| > and I do have So you can tell us: what happens if you have Javascript turned off? I have sympathy for the "what happens if I'm using a screen reader or other accessibility device" question, not excluding those who need to use assertive technologies where possible is important. geocar's post below suggests what might be a better implementation in that regard, which will support your use case too, but some advanced screen readers might try run the script (to access generated content like Google does for indexing) and then not read the text because said code has hidden it via DOM manipulation, meaning the technique might not work in all cases. But disabling all javascript and expecting the world to support your preference in everything we produce (you can at least read be core content in this case) feels a bit entitled IMO, along the lines of people/companies (who I deal with in my day job) who use legacy browsers and are upset when that means they can't have shiny new features in the browser based applications that they use (or want to use).
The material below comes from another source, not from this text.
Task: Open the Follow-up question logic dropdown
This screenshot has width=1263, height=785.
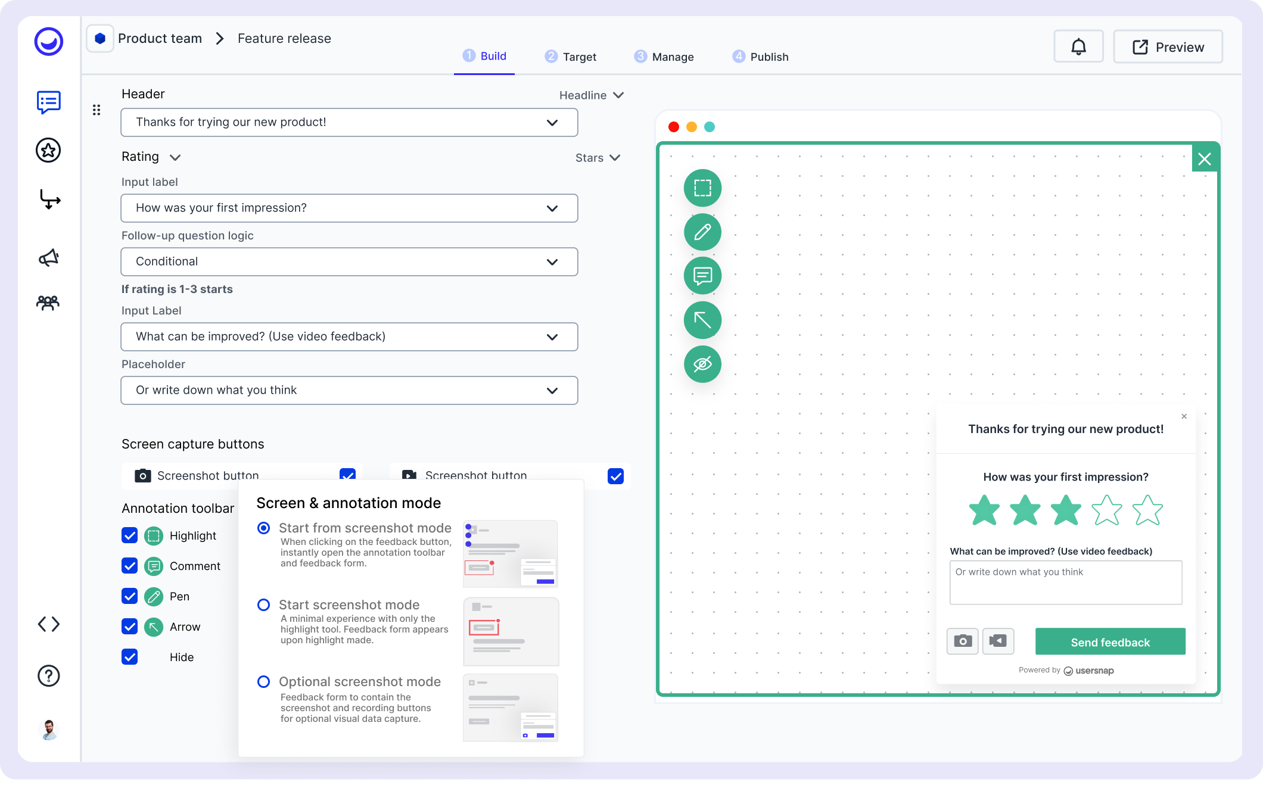Action: (349, 261)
I understand the desire to block all the iffy JS (adverts, particularly adverts that eat CPU cycles and therefore my battery when mobile, tracking, and so on) and I understand that running noscript or similar plugins is too cumbersome in many opinions, but unless you are paying for the content in some way you can't really expect to demand to control how it is delivered to you. A thought for reducing tracking and such without blocking code used for page functionality: I'd like to see browsers block 3rd party code as an option (as some do for 3rd party cookies), with a whitelist to enable CDNs (possibly with the major CDNs on the whitelist by default). That would still allow iffy code if it is served from the same site (by design or because it has been hacked) so isn't perfect, but it might be a good compromise. |
And here I try to make some criticism of the posted work, and constructively. I think coding defensively for the noscript case is a good, important practise, even if the chosen remedy is to show up a "please enable JS" message. And then there's the case of printing the page, the read-it-later things, archival, etc... I can't run JS on paper, or on PDFs, right? But the WWW is ephemeral, and if something is important, I have to archive. And people have disablities, how would margin notes be readable with say 5x zoom? How will a disabled person get to read the popup margin note if he can't even move the mouse to hover the anchor tag? One may well say that disabled people are not worthy of seeing their content, and however disgusting may it sound they've the right to say so, but the OP may be open to such suggestions for inclusivity and improvement, and I suggest.
I think the JS CDNs are the most stupid things on the world. It is a virus vector. Hack one CDN, and you'll get to run your code on maybe millions of websites. And who decides which CDNs are major, and/or better or more secure?